# Stock Notice: Tamron 35-150mm F/2.8-4 Di VC OSD at Adorama



## Canon Rumors Guy (Jul 8, 2019)

> Adorama has stock of the brand new Tamron 35-150mm F/2.8-4 Di VC OSD lens for the Canon EF mount.
> *Key Features:*
> 
> 
> ...



Continue reading...


----------



## andrei1989 (Jul 8, 2019)

is it just me or is that an amazing price?
it will also go down in a few months...


----------



## FramerMCB (Jul 8, 2019)

I think Tamron lenses in general, for what you get, are the best bang for the buck. At least in 3rd party manufacturers that make autofocusing lenses. And Tamron lenses usually have VC. 

They have their autofocus and VC stuff dialed in over there - at least with all of their newer lenses and in particular their SP line. I think a few areas where they excelled Sigma in the last few years are in Out-of-the-box autofocus performance, weather-sealing on most all of their lenses, and VC in most of their line-up as well. And then in the introduction of their Dock device. Sigma has of late (last 4-6 lenses) finally gotten much, much better in their autofocusing consistency with Canon bodies. And they've finally gotten on board with weather-sealing too. Their Sport line has always had it but now they are finally starting to include it in their Art series too...

Great time to be a photographer...


----------



## funkboy (Jul 15, 2019)

Wow, Tamron really hit the nail on the head with this one.
I can't wait to see the reviews; if it's as good as my 85mm f/1.8 VC...

I imagine they picked 35mm for the wide end as I suppose it's possible to accomplish in EF mount without a retrofocus design.


----------



## Quirkz (Jul 15, 2019)

I wish it were just a little bit wider. 35 is just not quite enough to be a general travel lens. I’d prefer 24 or even 28. 
As it stands, I’ll stick to the 24-105 for my one lens solution.


----------



## Grimbald (Jul 30, 2019)

Sooo

I picked the lens up today after seeing Justin Abbott’s review. Since I mostly shoot landscape, I care primarily about it’s optical performance and weather sealing. It does seem to be a nice companion for harder hikes, in addition to a wideangel. On the plus side, I can leave both my 24-70 and 70-200 at home.

I will take it to some trips in the mountains this Thursday-Sunday, if anybody is interested I can share my experience with the lens.


----------



## Sporgon (Aug 2, 2019)

Quirkz said:


> I wish it were just a little bit wider. 35 is just not quite enough to be a general travel lens. I’d prefer 24 or even 28.
> As it stands, I’ll stick to the 24-105 for my one lens solution.

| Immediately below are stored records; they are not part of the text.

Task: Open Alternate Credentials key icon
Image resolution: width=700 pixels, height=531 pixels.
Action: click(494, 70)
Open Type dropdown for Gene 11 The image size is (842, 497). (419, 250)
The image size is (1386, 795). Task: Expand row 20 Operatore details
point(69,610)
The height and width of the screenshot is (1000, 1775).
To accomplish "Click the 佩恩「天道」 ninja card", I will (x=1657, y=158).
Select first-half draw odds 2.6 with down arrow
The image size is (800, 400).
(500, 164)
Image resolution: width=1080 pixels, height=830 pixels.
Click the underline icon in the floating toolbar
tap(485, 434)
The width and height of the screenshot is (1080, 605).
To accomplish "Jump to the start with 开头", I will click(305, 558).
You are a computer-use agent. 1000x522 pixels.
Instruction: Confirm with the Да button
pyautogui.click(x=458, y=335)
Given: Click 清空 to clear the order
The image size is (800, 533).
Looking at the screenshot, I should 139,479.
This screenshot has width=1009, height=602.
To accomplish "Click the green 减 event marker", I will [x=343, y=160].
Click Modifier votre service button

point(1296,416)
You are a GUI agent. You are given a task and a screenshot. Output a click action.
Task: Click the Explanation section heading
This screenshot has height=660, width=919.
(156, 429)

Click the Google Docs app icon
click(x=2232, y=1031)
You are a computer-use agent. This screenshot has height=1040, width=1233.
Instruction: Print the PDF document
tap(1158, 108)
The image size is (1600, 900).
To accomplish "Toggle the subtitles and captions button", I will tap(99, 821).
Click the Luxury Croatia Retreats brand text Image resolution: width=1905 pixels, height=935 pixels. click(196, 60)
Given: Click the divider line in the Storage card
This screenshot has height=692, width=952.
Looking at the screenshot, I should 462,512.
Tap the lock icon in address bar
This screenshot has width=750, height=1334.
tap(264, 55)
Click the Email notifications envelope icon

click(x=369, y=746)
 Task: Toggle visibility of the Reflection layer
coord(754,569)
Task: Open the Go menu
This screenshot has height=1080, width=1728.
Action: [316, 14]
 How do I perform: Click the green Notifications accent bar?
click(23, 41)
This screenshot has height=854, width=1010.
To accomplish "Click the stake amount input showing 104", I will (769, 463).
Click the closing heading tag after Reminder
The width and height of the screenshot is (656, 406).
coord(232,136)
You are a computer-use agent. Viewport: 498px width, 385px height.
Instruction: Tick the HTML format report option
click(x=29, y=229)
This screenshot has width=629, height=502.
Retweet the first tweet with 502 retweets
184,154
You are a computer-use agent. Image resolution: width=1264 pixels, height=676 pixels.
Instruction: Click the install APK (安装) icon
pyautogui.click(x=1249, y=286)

Pan the scene and stitch - problem solved - make full use of this digital era 

The Tamron 45/1.8 is a beautiful lens. I have the 85/1.8 too and that is also excellent but in a much more clinical way. However somehow I just don't feel the same about Tamron zooms. I've never had one but of course as this is the Internet it doesn't stop me from being highly opinionated about it


----------



## Quirkz (Aug 3, 2019)

Sporgon said:


> Pan the scene and stitch - problem solved - make full use of this digital era
> 
> The Tamron 45/1.8 is a beautiful lens. I have the 85/1.8 too and that is also excellent but in a much more clinical way. However somehow I just don't feel the same about Tamron zooms. I've never had one but of course as this is the Internet it doesn't stop me from being highly opinionated about it



I’m lazy. I don’t like doing much in post  but... since you recommended it, I’ll give it a try next time I’m out, and see how it works out. 

Never had a Tamron prime, but have had 3 of the zooms and liked them all (but never loved). I am, however, really liking the newer 17-35 as a high quality and very light travel wide angle. Got more photos with it that I like than my canon 11-24, simply because it’s half the weight and size, so I’m much more likely to carry it with me.


----------